For Hof, the limited use of "targeted strikes" against specific elements in al-Assad's arsenal responsible for much of the killing, like artillery and missile strikes that reach heavily populated areas, would be an effective tool alongside the provision of small arms and training to the opposition.
"It kind of restricts the amount of expense and the amount of time because you will know with some degree of specificity when you have actually accomplished the mission," Hof says.
Billions of dollars
In his letter to Levin, Dempsey said the cost of such missions could reach billions of dollars, depending on the duration of the operations.
And then what about the disparate state of the Syrian opposition?
Much of the trepidation for greater involvement in the Syrian civil war was the presence of al Qaeda affiliated fighters within opposition ranks, and the danger of weapons falling into their hands.
"There is sort of an idea out there that all of the opposition are extremists," says longtime Syria watcher Andrew Tabler with the Washington Institute for Near East Policy. "They are not, but there are extremists among their ranks."
Who gets the weapons?
For Hof, the funneling of all weapons through Brig. Gen. Salim Idris, the supreme commander of the Syrian Military Council, whom the United States and the West see as an interlocutor, would be an effective organizing mechanism for the opposition.

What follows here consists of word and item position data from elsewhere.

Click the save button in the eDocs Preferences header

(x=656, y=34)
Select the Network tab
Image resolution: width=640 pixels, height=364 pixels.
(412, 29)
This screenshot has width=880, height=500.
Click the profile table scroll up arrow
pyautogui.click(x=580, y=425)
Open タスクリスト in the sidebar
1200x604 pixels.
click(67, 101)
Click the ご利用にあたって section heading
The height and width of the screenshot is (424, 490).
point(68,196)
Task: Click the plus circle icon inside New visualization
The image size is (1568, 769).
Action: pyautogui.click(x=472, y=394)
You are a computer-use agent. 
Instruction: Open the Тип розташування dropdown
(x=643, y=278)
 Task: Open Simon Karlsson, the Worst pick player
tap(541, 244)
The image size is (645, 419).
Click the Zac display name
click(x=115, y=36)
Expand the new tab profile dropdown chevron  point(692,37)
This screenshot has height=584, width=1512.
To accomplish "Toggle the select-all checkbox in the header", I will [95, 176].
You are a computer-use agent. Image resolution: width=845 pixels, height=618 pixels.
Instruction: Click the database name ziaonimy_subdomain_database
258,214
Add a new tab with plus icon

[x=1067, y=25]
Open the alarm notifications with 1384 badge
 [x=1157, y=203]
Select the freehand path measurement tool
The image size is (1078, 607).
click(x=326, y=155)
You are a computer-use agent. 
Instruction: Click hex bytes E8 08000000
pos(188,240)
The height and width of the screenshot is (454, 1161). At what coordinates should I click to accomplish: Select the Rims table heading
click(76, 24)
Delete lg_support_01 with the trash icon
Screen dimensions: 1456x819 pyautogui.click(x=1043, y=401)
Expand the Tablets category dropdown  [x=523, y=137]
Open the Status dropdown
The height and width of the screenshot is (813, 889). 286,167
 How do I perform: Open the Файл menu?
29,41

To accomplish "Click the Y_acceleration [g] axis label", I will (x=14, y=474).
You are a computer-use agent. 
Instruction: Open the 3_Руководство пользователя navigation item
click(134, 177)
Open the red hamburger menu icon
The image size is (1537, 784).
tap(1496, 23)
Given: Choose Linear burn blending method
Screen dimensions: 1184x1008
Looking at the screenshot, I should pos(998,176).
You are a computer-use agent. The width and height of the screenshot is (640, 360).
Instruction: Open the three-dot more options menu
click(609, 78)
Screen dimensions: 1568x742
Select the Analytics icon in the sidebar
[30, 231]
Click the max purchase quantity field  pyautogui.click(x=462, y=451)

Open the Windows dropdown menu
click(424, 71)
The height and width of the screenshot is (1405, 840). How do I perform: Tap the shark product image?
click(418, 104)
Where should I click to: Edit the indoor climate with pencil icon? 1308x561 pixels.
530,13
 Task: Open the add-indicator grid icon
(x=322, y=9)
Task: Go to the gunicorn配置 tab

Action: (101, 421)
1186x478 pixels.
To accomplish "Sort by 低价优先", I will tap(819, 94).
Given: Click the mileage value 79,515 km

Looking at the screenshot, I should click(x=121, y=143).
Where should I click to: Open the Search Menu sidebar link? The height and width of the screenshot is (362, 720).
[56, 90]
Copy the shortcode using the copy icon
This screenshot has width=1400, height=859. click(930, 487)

"Up until now, things have come in with a variety of motives in mind -- different countries and kingdoms wanting clients inside Syria, and private contributors mostly from the [Persian] Gulf wanting to support jihadists," Hof says in advocating for a central figure to funnel everything through. "This is a big reason why there is chaos and disunity in the opposition ranks."
Diplomatic solution still an option
That said, the United States is still pursuing a diplomatic solution through which a political transition would be brokered by all sides of the conflict as long as al-Assad had no role in any incoming government.
While the makeup of any transition government would not include anyone with blood on their hands, as called for by the Geneva Communique signed on to by the United States and other countries, the possible presence of some remnants of the al-Assad regime in a transition government causes pause for some analysts.
"I don't think it will be pulled off anytime soon," said Tabler, who says a process that allows the possible inclusion of regime elements in a new government over a population that has changed rapidly over the course of the last few years would be problematic. "It's just going to kick the can down the road, and we are going to be back to the same place we were before. But this time it will be with many more death tolls, so I just don't think it's viable."